Chemoenzymatic synthesis of sialylated lactuloses and their inhibitory effects on Staphylococcus aureus

Background Sialylated glycoconjugates play important roles in physiological and pathological processes. However, available sialylated oligosaccharides source is limited which is a barrier to study their biological roles. This work reports an efficient approach to produce sialic acid-modified lactuloses and investigates their inhibitory effects on Staphylococcus aureus ( S . aureus ). Methods A one-pot two-enzyme (OPTE) sialylation system was used to efficiently synthesize sialylated lactuloses. Silica gel flash chromatography column was employed to purify the sialylated products. The purity and identity of the product structures were confirmed with mass spectrometry (MS) and nuclear magnetic resonance (NMR).
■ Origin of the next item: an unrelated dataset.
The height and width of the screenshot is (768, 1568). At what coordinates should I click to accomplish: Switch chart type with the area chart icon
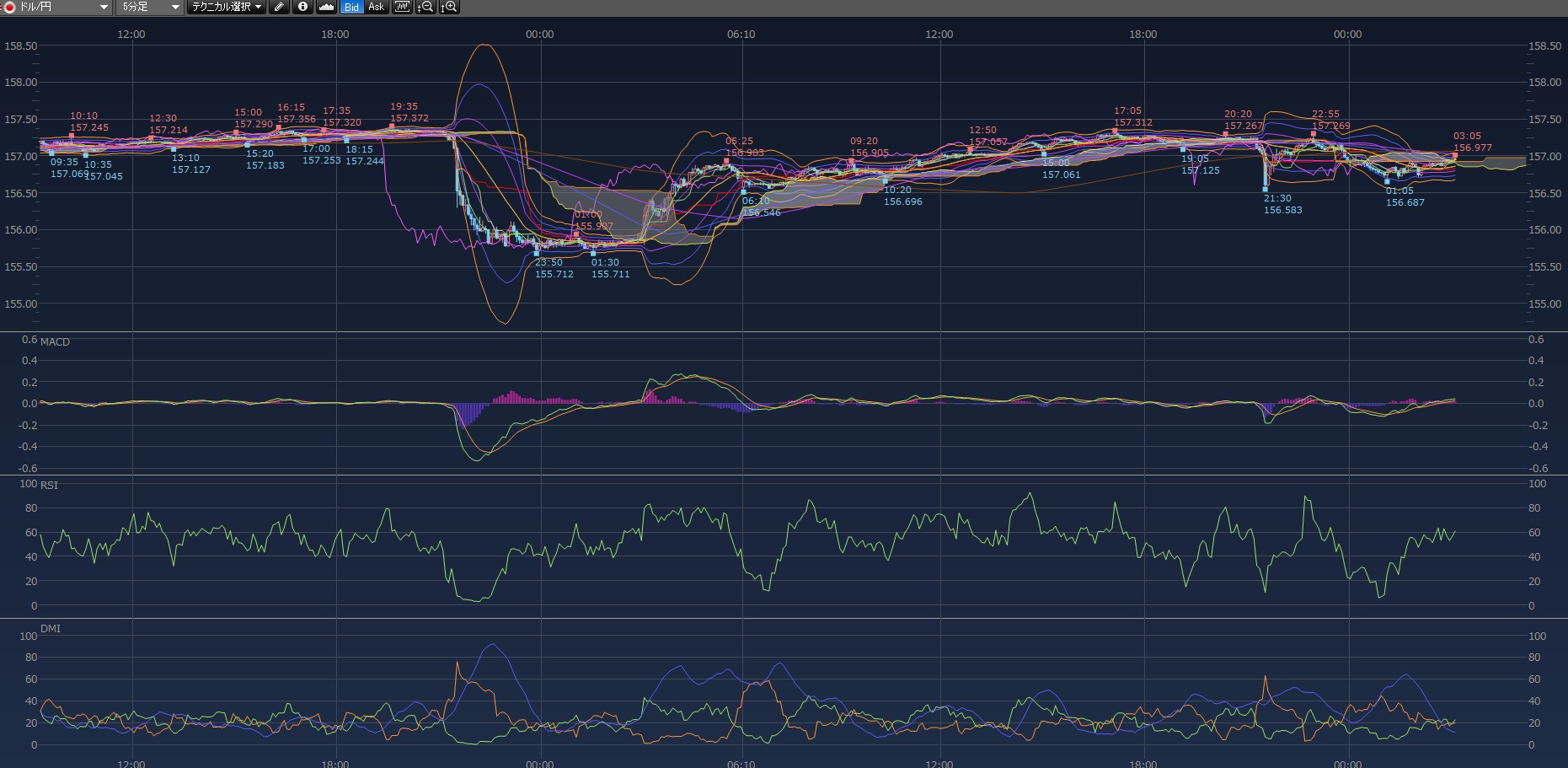[x=326, y=7]
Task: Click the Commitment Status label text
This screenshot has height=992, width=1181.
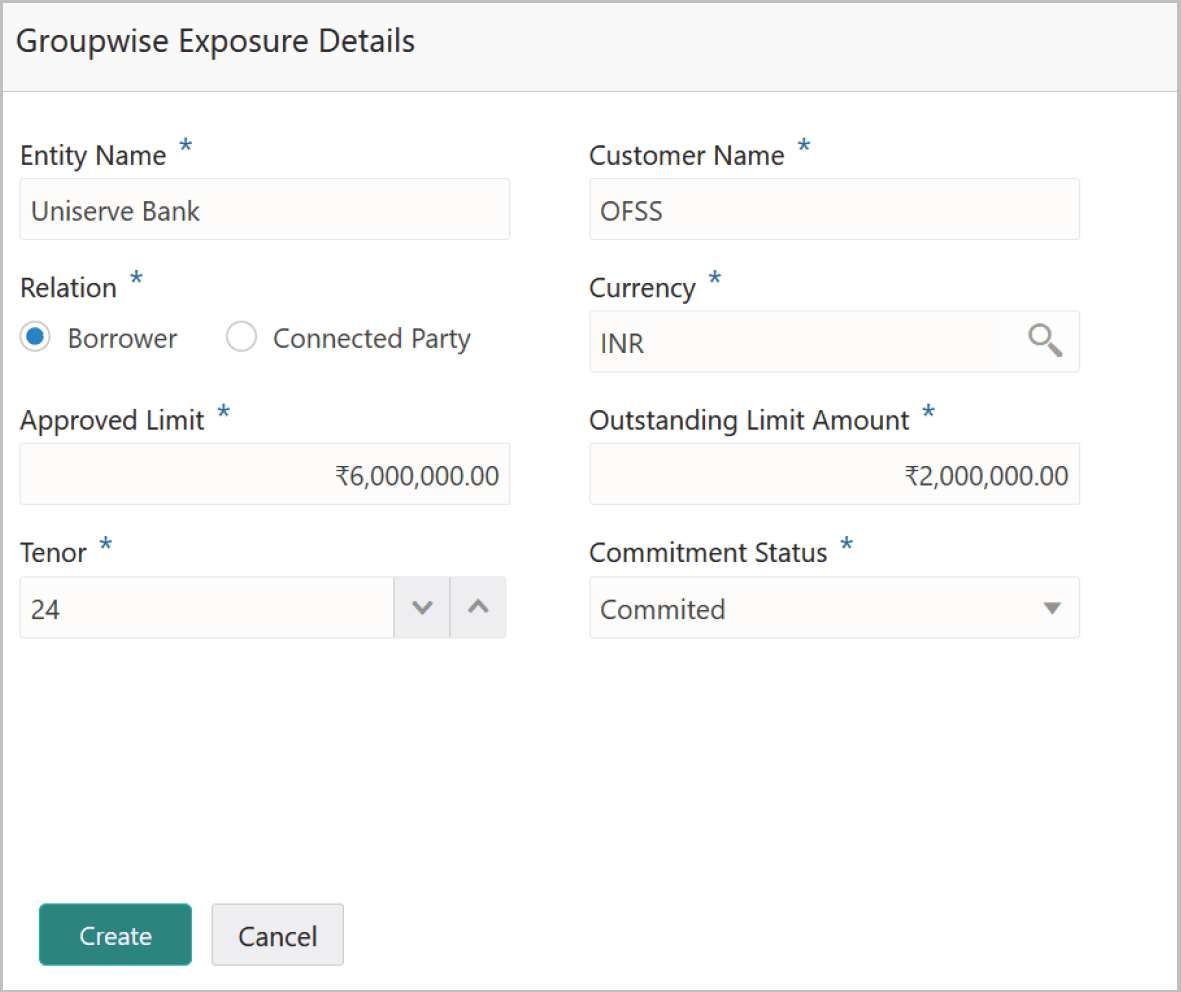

The inhibitory effect of sialylated lactuloses against S . aureus was evaluated by using microplate assay, fluorescence microscopy, DAPI (4',6-diamidino-2-phenylindole) fluorescence staining and protein leakage quantification. Results Neu5Ac-containing sialylated lactuloses with either α2,3- or α2,6-linkages were efficiently synthesized via an efficient OPTE sialylation system using α-2,3-sialyltransferase or α-2,6-sialyltransferase, respectively. Neu5Ac-α2,3-lactulose and Neu5Ac-α2,6-lactulose significantly inhibited the growth of S . aureus . Fluorescence microscopy and DAPI fluorescence staining indicated that the sialylated lactuloses might disrupt nucleic acid synthesis of S . aureus . Conclusions Neu5Ac-containing sialylated lactuloses had higher antibacterial activity against S . aureus than non-sialylated lactulose. The inhibitory effect of Neu5Ac-α2,3-lactulose was superior to that of Neu5Ac-α2,6-lactulose. The sialylated lactuloses might inhibit S . aureus by causing cell membrane leakage and disrupting nucleic acid synthesis.